Étude sur les torrents des Hautes-Alpes/Introduction

Carilian-Gœury et Victor Dalmont (p. xi-xix).

INTRODUCTION.


Le département des Hautes-Alpes présente des cours d’eau d’une nature singulière. On leur donne dans le pays le nom de torrents ; mais à ce terme sont attachées des propriétés caractéristiques, qui ne se retrouvent pas dans les torrents des autres contrées.

Leurs sources sont cachées dans les replis des montagnes. Ils descendent de là vers les vallées, et se mêlent aux ruisseaux ou aux rivières qui les arrosent. Quand ils arrivent dans ces parties basses, ils s’étalent sur un lit démesurément large, et bombé. Ce dernier fait est remarquable ; il établit déjà une distinction tranchée entre les torrents et la plupart des autres cours d’eau.

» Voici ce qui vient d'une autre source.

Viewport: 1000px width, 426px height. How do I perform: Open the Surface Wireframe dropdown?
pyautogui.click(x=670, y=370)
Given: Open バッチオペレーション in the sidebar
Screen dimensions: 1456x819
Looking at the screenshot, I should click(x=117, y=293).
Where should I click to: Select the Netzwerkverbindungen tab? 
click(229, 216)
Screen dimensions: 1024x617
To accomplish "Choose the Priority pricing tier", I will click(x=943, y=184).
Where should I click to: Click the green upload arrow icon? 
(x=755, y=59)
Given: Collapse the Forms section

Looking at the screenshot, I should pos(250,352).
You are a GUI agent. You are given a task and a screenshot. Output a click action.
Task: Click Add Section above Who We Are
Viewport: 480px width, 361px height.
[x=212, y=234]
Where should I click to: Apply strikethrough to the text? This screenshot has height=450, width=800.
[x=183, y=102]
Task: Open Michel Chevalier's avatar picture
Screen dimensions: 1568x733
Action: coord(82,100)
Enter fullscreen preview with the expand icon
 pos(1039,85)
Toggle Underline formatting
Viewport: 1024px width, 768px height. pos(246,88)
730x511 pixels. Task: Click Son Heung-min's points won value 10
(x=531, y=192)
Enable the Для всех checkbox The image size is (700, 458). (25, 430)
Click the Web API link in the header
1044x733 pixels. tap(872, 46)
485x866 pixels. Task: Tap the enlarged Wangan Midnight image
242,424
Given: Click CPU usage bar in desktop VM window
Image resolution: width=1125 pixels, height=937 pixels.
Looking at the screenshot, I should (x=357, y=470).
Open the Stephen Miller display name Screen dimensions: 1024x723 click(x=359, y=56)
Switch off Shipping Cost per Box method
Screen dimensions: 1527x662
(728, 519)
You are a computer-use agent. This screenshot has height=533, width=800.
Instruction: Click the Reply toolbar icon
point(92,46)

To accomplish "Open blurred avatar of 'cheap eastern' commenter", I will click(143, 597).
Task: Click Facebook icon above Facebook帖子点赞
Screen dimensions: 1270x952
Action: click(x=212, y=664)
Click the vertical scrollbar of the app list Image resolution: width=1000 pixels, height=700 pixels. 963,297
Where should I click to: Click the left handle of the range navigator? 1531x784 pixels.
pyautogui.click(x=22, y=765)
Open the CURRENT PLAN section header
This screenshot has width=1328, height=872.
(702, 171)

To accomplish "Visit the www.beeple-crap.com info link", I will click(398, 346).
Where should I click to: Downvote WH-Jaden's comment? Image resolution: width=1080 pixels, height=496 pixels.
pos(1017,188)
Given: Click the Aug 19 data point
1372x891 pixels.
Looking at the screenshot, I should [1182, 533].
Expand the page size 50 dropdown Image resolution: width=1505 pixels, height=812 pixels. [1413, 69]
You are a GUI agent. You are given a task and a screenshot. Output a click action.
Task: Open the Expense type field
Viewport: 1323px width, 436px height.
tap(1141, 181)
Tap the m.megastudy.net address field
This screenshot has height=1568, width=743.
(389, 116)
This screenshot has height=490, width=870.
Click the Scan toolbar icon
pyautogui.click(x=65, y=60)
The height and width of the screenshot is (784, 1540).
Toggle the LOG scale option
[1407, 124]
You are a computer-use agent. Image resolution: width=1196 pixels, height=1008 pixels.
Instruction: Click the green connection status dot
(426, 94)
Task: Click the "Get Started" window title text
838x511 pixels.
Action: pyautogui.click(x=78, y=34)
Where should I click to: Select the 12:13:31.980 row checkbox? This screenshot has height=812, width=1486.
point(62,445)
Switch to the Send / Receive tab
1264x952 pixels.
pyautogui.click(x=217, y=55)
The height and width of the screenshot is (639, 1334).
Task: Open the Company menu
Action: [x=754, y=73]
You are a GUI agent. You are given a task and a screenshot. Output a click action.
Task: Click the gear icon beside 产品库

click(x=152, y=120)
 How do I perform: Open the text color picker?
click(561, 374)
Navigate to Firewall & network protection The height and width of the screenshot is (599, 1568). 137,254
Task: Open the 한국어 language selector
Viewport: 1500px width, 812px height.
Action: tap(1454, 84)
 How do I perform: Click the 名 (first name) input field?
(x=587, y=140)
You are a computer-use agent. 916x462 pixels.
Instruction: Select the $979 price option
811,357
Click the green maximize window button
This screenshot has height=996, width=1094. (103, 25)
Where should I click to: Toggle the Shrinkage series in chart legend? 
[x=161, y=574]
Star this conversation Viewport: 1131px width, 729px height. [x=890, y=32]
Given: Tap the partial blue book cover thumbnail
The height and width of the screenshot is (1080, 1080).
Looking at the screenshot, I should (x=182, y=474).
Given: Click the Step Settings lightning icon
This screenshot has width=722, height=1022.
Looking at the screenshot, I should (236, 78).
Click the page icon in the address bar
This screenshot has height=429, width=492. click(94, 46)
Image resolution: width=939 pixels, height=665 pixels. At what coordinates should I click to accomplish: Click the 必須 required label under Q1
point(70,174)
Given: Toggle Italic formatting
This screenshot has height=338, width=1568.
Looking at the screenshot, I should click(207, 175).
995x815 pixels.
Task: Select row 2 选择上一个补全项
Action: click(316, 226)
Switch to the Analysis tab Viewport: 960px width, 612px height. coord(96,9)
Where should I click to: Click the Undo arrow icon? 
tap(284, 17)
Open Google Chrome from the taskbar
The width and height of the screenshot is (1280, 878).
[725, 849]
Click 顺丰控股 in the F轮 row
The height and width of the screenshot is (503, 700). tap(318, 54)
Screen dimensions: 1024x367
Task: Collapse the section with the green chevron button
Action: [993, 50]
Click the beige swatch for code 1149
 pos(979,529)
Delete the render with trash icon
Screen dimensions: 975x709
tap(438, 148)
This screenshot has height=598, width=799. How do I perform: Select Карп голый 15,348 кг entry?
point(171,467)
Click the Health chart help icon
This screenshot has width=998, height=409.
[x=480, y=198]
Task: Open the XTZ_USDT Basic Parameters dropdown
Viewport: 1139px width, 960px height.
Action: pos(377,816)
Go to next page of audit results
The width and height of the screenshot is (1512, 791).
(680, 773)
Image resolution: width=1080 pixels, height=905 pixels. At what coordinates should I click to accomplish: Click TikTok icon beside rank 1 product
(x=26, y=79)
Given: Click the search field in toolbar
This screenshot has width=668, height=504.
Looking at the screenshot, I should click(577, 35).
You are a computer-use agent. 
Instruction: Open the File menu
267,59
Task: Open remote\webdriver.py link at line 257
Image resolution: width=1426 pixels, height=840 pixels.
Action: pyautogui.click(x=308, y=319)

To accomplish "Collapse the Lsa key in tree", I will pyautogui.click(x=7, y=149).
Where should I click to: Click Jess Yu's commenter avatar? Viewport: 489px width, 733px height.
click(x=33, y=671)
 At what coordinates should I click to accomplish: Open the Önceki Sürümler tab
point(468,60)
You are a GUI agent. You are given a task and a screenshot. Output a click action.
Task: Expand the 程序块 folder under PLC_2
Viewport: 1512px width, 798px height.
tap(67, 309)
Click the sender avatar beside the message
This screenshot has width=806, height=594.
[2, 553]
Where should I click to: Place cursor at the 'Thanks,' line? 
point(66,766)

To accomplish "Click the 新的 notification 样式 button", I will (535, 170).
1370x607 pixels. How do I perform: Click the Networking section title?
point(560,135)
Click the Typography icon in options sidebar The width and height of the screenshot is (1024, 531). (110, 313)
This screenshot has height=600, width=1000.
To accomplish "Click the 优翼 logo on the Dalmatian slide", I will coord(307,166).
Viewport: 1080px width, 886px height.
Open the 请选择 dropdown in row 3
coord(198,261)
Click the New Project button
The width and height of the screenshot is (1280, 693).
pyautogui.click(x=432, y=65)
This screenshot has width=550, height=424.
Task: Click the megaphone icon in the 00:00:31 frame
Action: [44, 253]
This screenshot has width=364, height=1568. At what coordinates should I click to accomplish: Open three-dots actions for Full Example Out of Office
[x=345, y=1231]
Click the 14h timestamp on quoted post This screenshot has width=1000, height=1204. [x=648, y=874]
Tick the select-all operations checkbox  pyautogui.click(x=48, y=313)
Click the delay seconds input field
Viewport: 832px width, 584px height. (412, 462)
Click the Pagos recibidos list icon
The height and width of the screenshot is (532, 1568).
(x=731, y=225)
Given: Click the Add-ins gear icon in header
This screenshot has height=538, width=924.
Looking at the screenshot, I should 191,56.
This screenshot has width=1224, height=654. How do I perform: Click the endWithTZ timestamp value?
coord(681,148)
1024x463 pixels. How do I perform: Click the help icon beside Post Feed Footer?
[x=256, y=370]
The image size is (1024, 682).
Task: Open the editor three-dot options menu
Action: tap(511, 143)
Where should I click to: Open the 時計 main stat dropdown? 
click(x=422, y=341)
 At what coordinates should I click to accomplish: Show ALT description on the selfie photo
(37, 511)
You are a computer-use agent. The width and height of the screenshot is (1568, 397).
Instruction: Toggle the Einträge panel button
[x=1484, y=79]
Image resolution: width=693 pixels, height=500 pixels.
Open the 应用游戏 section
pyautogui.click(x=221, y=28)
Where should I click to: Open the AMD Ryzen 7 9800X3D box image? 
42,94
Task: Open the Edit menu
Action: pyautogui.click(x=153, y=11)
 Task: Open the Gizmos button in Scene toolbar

On sait, en effet, que ceux-ci coulent toujours dans des enfoncements qui les encaissent ; en sorte que si vous imaginez une section faite dans le terrain, suivant une direction perpendiculaire à leur cours, vous obtenez une courbe concave vers le ciel, et dans laquelle les eaux occupent la portion la plus basse. — Dans les torrents, tout au contraire, un pareil profil donne une courbe convexe, et les eaux se tiennent dans la région la plus haute. On peut prendre de suite une idée de cette curieuse disposition, en consultant les deux Coupes en travers, figurées dans la planche II. — Les eaux, ruisselant ainsi sur un faîte, sont contenues par une légère dépression qui les rassemble, et les empêche de s’éparpiller sur la convexité du lit.

On comprend qu’un semblable cours ne peut pas être bien stable : — c’est en effet ce que montre l’observation. Les plus petites crues jettent les eaux hors de la dépression. Elles se déversent alors à droite et à gauche, et s’échappent, en suivant les pentes transversales du lit.

Cette instabilité rend les torrents extrêmement funestes, car elle les transporte sur des points toujours nouveaux, et ouvre à leurs ravages des étendues immenses de terrain. On voit de ces lits dont la largeur dépasse 3 000 mètres. Il n’arrive jamais qu’un torrent couvre à la fois cette surface tout entière ; mais en se portant tantôt ici, tantôt là, il en menace continuellement toutes les parties, et, au bout de quelques crues, toutes portent réellement des traces de son passage.

Tels sont les torrents, lorsqu’ils débouchent dans les vallées.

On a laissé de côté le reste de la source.